7 April, 2021
Invasion of the Polyphagous Shot Hole Borer Beetle in South Africa A Preliminary Assessment of the Economic Impacts
Martin P de Wit, Douglas J Crookes, James N Blignaut, Z Wilhelm de Beer, Trudy Paap, Francois Roets, Carmen van der Merwe, Dave M Richardson
Few economic assessments have been developed to inform national priorities on the management of high-impact, early-stage invasive alien species (IAS). Economic assessments are biased towards ex post assessments of the costs and benefits of control options and are in need of refinement to deal with potentially vigorous invaders with considerable uncertainty on spread and impact.
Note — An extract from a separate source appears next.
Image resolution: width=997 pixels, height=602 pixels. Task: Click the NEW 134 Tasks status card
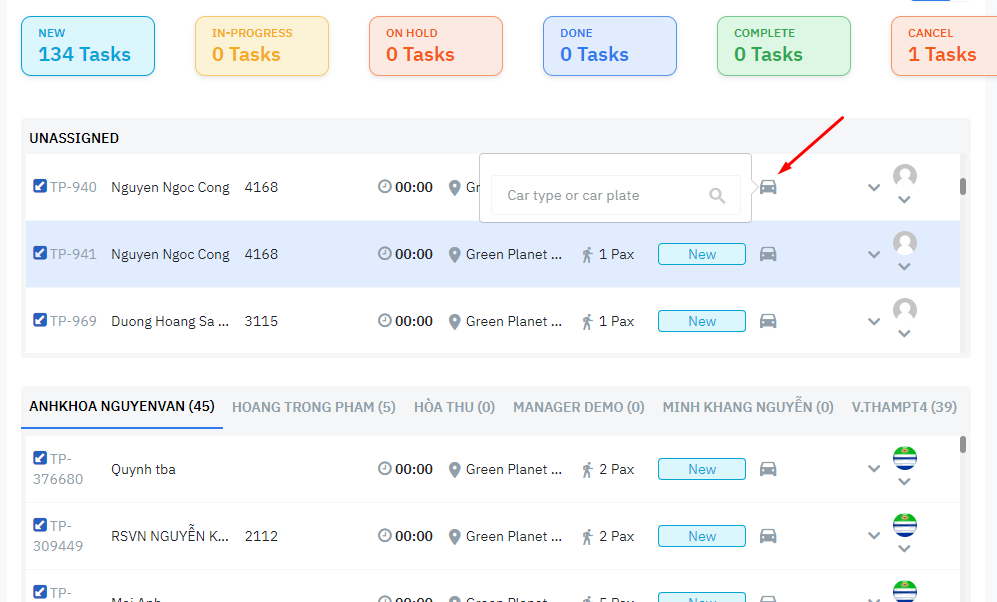[88, 46]
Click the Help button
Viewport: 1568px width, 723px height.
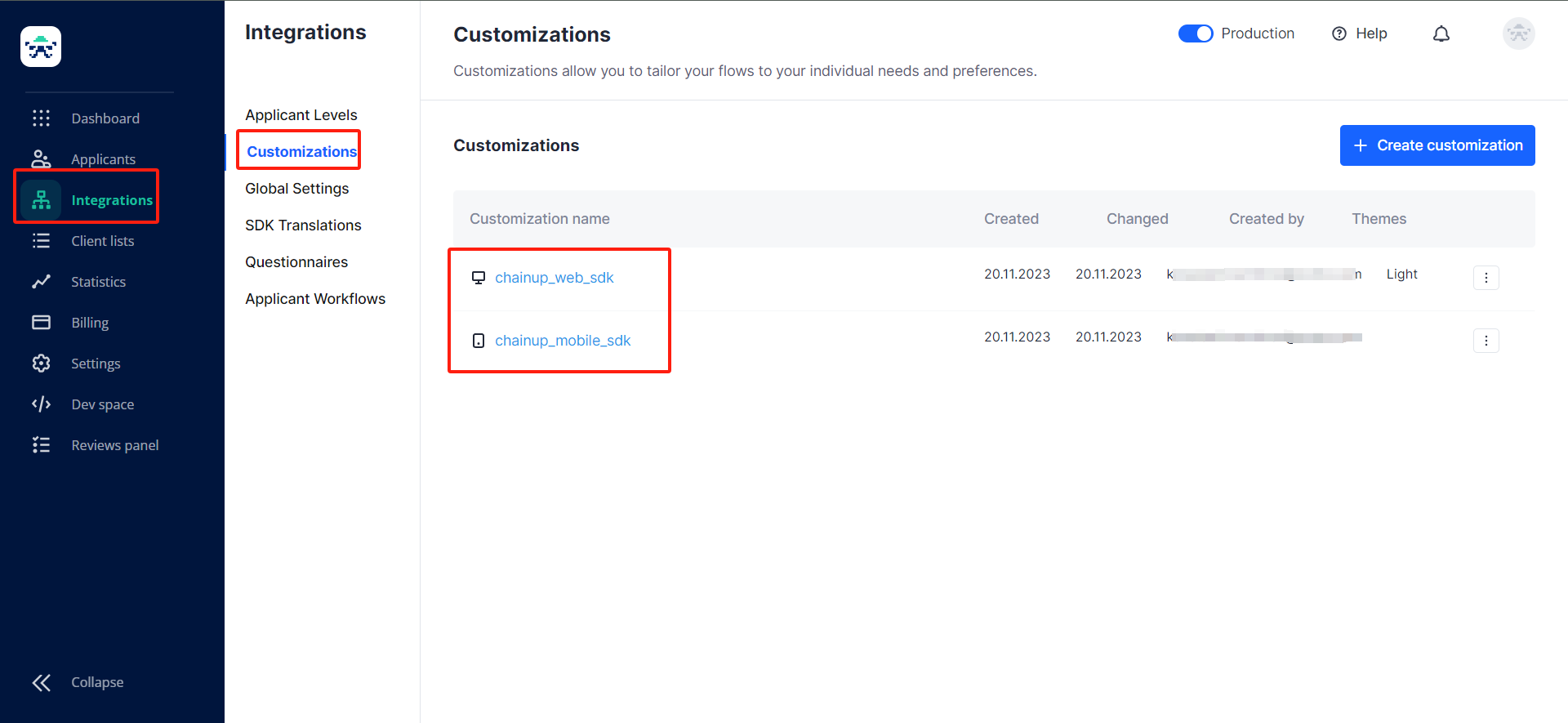(1360, 33)
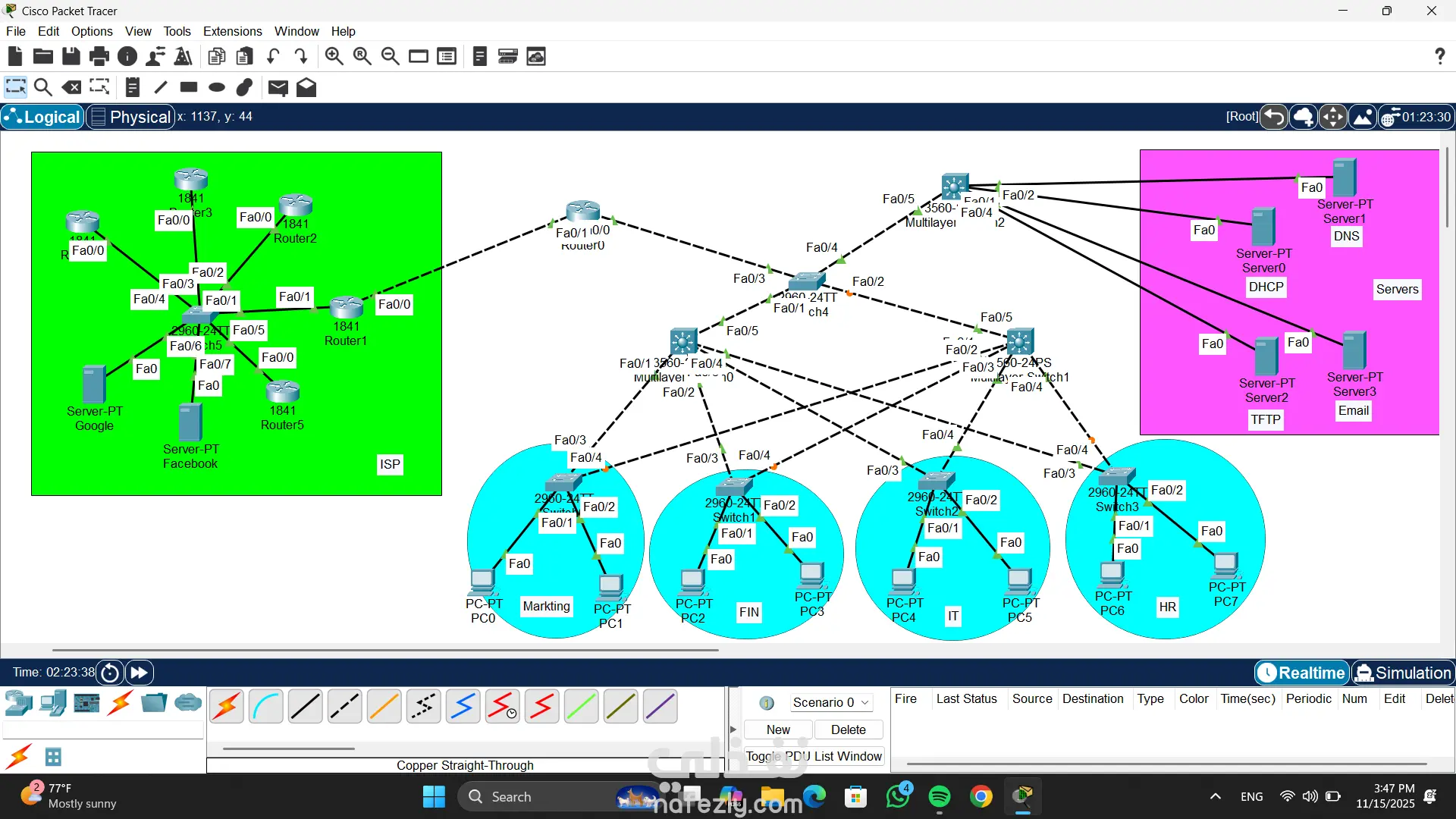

The Polyphagous Shot Hole Borer (PSHB) beetle represents a potentially high-impact invasion in progress in South Africa. We approached the problem of PSHB invasion in South Africa through (i) interdisciplinary collaboration to reduce uncertainty in economic and biological parameters by defining robust ranges for model parameters and (ii) a simulation model to take account of dynamic mutualistic relations between the beetle and it's symbiont fungus. We modelled the potential social cost of a PSHB invasion on natural forests, urban trees, commercial forestry and the avocado industry. Our results indicate that the unmitigated baseline present social cost of $27.12bn in the case of a PSHB invasion in South Africa is in the order of 1% of the country's GDP, or expressed differently at around $50 per year per South African citizen (10-year modelling horizon using a discount rate of 6%). Most of the social costs in our model are for the removal of urban trees that die as a result of the PSHB, a result that corroborates well with findings in other regions where PSHB has invaded. We conclude that an ex ante economic assessment system dynamics model can effectively inform national strategies on IAS management. The disproportionately high impacts of a PSHB invasion on municipalities and private actors demands a revision of legislation and creation of policies pertaining to the management of biological invasions in South Africa.